# PROVIDED DATA start

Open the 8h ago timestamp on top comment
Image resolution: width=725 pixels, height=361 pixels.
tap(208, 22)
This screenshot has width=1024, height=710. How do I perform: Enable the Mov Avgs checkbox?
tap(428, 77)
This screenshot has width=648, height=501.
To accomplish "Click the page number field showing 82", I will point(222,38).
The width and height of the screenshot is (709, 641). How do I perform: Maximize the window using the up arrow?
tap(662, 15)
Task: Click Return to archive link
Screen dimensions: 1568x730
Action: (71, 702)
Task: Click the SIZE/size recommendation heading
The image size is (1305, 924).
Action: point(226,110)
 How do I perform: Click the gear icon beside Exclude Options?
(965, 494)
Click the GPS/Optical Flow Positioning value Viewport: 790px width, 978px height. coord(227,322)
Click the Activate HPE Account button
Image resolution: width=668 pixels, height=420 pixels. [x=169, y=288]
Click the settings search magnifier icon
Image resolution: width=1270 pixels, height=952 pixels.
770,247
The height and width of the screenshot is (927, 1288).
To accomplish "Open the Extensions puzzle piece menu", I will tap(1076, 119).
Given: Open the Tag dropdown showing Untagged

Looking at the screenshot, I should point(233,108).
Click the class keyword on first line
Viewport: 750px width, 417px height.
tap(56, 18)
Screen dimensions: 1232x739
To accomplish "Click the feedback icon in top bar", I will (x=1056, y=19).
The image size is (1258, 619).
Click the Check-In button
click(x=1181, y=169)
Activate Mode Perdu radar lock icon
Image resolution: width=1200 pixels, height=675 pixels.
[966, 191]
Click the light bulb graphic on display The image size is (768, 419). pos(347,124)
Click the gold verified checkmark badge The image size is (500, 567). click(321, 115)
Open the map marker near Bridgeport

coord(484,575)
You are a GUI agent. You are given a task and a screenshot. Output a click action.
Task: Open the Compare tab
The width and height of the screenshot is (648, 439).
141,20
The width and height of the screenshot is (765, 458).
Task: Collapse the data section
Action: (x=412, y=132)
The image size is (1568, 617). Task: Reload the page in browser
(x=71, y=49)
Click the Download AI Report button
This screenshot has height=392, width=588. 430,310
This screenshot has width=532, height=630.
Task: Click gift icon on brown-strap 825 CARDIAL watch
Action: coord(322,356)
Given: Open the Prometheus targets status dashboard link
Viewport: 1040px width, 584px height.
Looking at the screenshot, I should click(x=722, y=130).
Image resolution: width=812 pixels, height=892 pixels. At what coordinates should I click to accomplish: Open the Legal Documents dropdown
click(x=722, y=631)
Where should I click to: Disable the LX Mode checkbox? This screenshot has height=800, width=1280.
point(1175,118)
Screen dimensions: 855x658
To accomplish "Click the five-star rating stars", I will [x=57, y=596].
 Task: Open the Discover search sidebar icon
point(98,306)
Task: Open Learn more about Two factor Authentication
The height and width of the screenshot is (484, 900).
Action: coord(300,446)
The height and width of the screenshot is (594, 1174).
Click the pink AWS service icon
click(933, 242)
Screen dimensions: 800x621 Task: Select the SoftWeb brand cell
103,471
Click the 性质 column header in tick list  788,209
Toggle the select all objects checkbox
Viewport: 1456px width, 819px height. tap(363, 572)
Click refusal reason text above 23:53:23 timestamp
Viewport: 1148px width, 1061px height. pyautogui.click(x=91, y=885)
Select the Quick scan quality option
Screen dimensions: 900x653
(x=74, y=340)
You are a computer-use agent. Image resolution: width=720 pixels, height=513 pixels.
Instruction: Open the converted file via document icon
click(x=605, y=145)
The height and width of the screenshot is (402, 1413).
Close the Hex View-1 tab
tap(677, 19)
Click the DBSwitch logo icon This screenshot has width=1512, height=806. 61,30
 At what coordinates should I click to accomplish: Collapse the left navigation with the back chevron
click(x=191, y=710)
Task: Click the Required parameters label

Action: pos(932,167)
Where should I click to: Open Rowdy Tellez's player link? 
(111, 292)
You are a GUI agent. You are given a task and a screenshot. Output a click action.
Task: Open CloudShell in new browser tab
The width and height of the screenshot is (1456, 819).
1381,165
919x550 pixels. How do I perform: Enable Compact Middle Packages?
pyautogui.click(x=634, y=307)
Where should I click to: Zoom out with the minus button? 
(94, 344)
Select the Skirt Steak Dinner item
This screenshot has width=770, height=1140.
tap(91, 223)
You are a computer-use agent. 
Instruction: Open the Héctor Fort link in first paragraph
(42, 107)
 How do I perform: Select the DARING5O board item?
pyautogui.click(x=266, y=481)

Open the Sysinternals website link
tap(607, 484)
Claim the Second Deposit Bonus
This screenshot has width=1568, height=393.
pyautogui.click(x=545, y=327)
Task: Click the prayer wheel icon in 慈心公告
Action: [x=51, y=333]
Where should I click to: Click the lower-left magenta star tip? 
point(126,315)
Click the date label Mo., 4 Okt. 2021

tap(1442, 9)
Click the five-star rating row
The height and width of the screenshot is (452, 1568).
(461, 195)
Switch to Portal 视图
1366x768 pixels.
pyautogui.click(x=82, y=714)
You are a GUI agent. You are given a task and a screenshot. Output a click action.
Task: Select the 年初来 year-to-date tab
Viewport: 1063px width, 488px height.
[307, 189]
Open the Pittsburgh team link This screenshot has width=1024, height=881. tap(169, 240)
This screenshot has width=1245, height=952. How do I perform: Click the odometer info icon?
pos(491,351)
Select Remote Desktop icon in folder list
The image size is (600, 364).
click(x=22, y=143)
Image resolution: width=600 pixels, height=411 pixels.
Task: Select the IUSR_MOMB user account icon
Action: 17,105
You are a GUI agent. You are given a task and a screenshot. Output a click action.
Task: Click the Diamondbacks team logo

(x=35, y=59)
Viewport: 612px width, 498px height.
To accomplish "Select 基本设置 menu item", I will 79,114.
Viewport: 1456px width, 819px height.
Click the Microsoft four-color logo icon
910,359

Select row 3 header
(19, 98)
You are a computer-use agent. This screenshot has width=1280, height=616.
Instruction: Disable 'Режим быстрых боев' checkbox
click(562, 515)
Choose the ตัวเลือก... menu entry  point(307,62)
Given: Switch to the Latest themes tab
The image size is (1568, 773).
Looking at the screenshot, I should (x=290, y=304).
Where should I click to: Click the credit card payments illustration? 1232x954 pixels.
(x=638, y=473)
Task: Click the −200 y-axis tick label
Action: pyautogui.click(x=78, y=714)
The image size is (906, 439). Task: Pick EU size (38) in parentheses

# PROVIDED DATA end

GOAL >> Please copy out, word for word, the part of the material that opens with the line containing "Task: Click the Required parameters label" and closes with the line containing "pyautogui.click(x=266, y=481)", including both of those lines.

WORKED SOLUTION >>
Task: Click the Required parameters label

Action: pos(932,167)
Where should I click to: Open Rowdy Tellez's player link? 
(111, 292)
You are a GUI agent. You are given a task and a screenshot. Output a click action.
Task: Open CloudShell in new browser tab
The width and height of the screenshot is (1456, 819).
1381,165
919x550 pixels. How do I perform: Enable Compact Middle Packages?
pyautogui.click(x=634, y=307)
Where should I click to: Zoom out with the minus button? 
(94, 344)
Select the Skirt Steak Dinner item
This screenshot has width=770, height=1140.
tap(91, 223)
You are a computer-use agent. 
Instruction: Open the Héctor Fort link in first paragraph
(42, 107)
 How do I perform: Select the DARING5O board item?
pyautogui.click(x=266, y=481)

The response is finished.